*任務 1:*
根據這段模型量化說明,工具鏈推薦模型以哪種層結尾?
*任務 2:*
請抄寫這段模型量化說明,從「from horizon_plugin_pytorch.quantization.qconfig import」開始,到「super(SmallModel, self).__init__()」結束。

*文件摘錄:*
★ ★ ★ ★ ★

1. 常規情況
基礎知識:
- 考慮到模型輸出位置量化損失對模型精度的影響較大,工具鏈推薦模型以 linear/conv 結尾,此時支持高精度 int32 輸出(在 quantized.onnx 中,轉定點為 int32,在前面 calib+qat 階段都是 float32),這幾乎可以做到無損。
- 征程 6 工具鏈量化 setter 模板支持自動設置高精度輸出,前提是 conv 輸出直接 接 dequant,不作為其他 node 的輸入。
輸出位置結構示意圖:
全流程代碼如下:
import torch
from horizon_plugin_pytorch import set_march, March
set_march(March.NASH_M)
from horizon_plugin_pytorch.quantization import prepare, set_fake_quantize, FakeQuantState
from horizon_plugin_pytorch.quantization import QuantStub
from horizon_plugin_pytorch.quantization.hbdk4 import export
from horizon_plugin_pytorch.quantization.qconfig_template import (
calibration_8bit_weight_16bit_act_qconfig_setter,
qat_8bit_weight_16bit_fixed_act_qconfig_setter,
default_calibration_qconfig_setter,
ModuleNameQconfigSetter
)
from horizon_plugin_pytorch.quantization.qconfig import get_qconfig, MSEObserver, MinMaxObserver
from horizon_plugin_pytorch.dtype import qint8, qint16
from torch.quantization import DeQuantStub
import torch.nn as nn
from horizon_plugin_pytorch.quantization import hbdk4 as hb4
from hbdk4.compiler import convert, save, hbm_perf, visualize, compile
import torch
import torch.nn as nn
# 定義網絡結構
class SmallModel(nn.Module):
def __init__(self):
super(SmallModel, self).__init__()
# 第一個 Linear: 輸入 [2, 100, 256] -> 輸出 [2, 100, 256]
self.linear1 = nn.Linear(256, 256)

★ ★ ★ ★ ★

*記錄資訊:*
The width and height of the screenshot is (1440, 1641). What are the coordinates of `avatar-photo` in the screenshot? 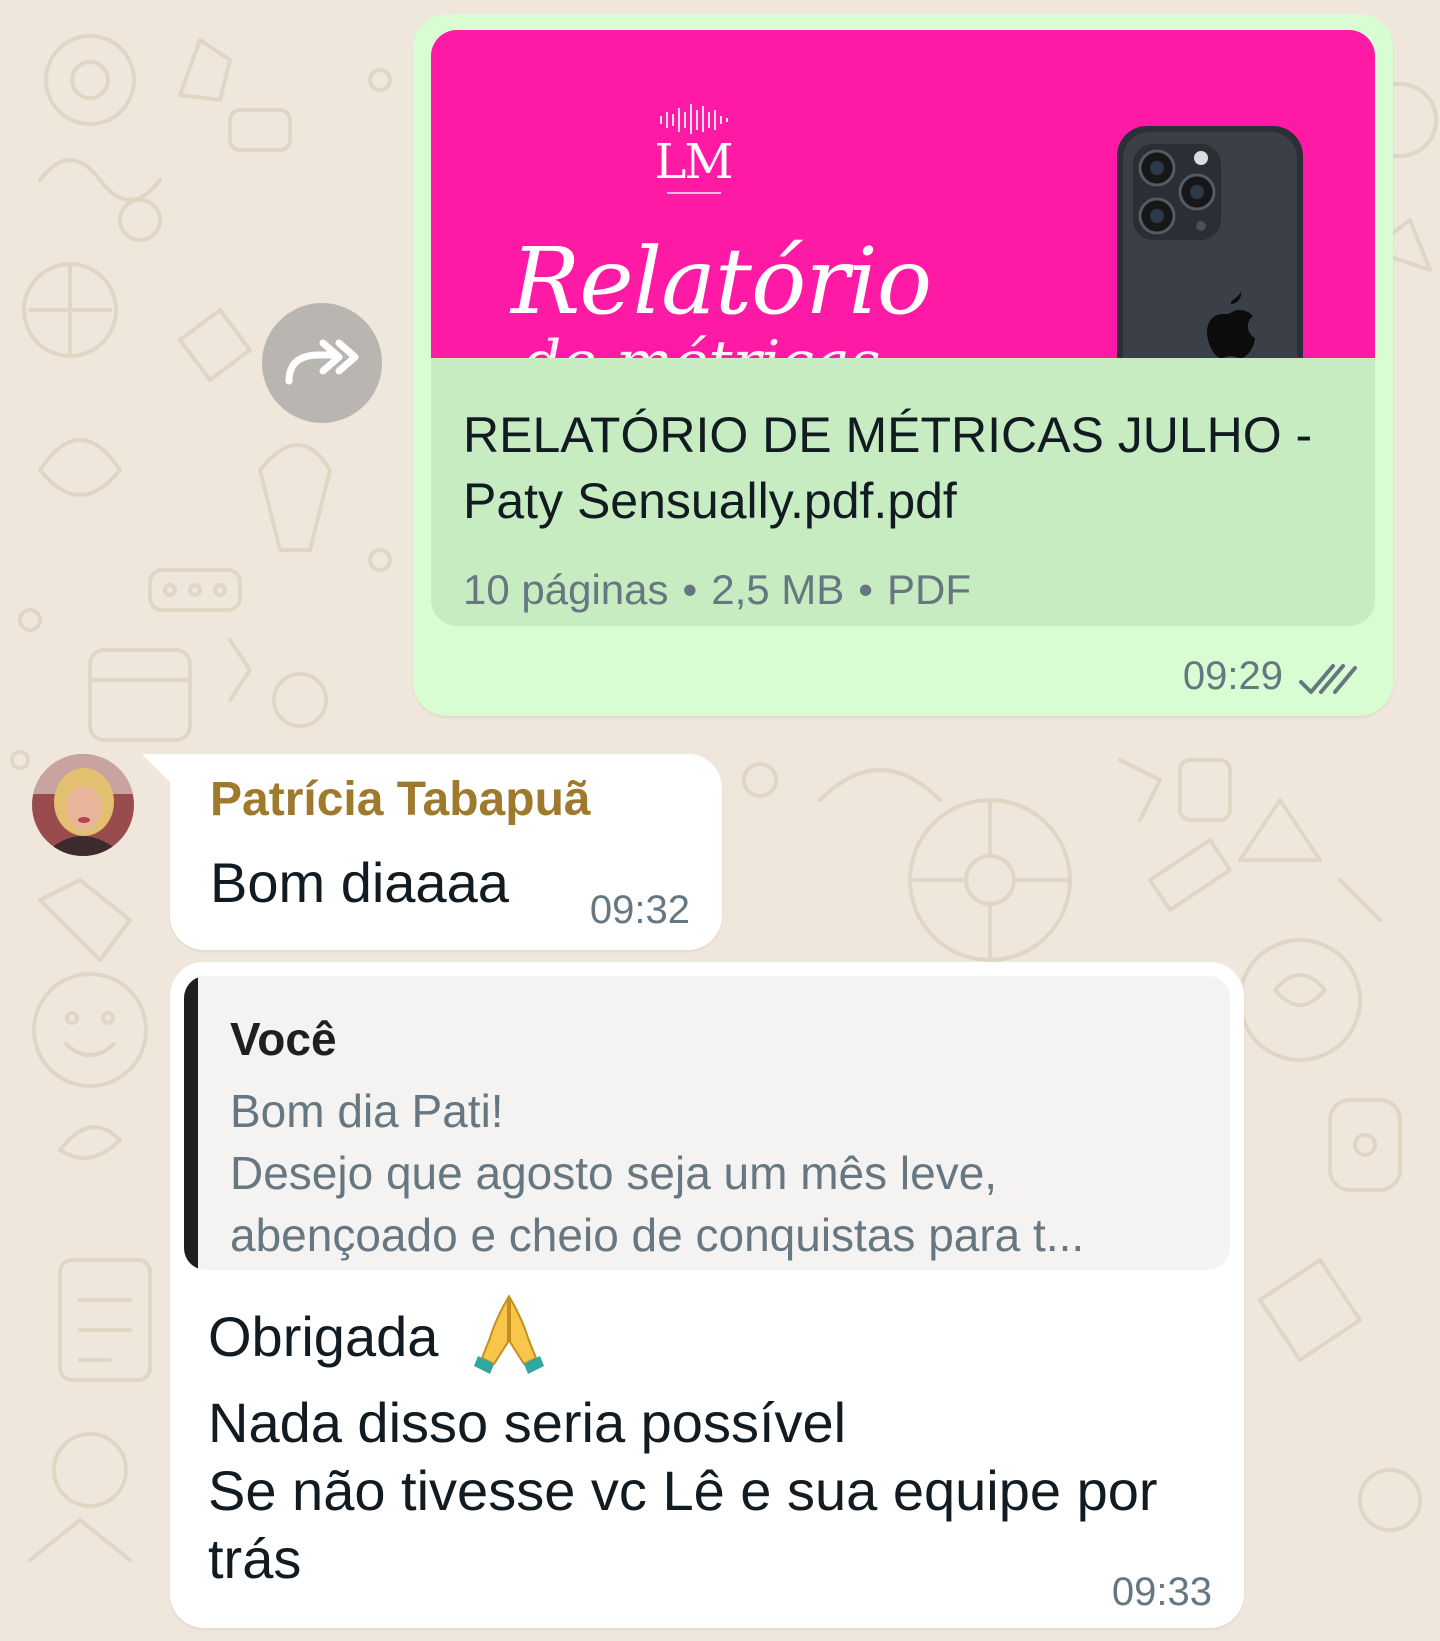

★ ★ ★ ★ ★

*作答結果 1:*
工具鏈推薦模型以 linear/conv 結尾。

*作答結果 2:*
from horizon_plugin_pytorch.quantization.qconfig import get_qconfig, MSEObserver, MinMaxObserver
from horizon_plugin_pytorch.dtype import qint8, qint16
from torch.quantization import DeQuantStub
import torch.nn as nn
from horizon_plugin_pytorch.quantization import hbdk4 as hb4
from hbdk4.compiler import convert, save, hbm_perf, visualize, compile
import torch
import torch.nn as nn
# 定義網絡結構
class SmallModel(nn.Module):
def __init__(self):
super(SmallModel, self).__init__()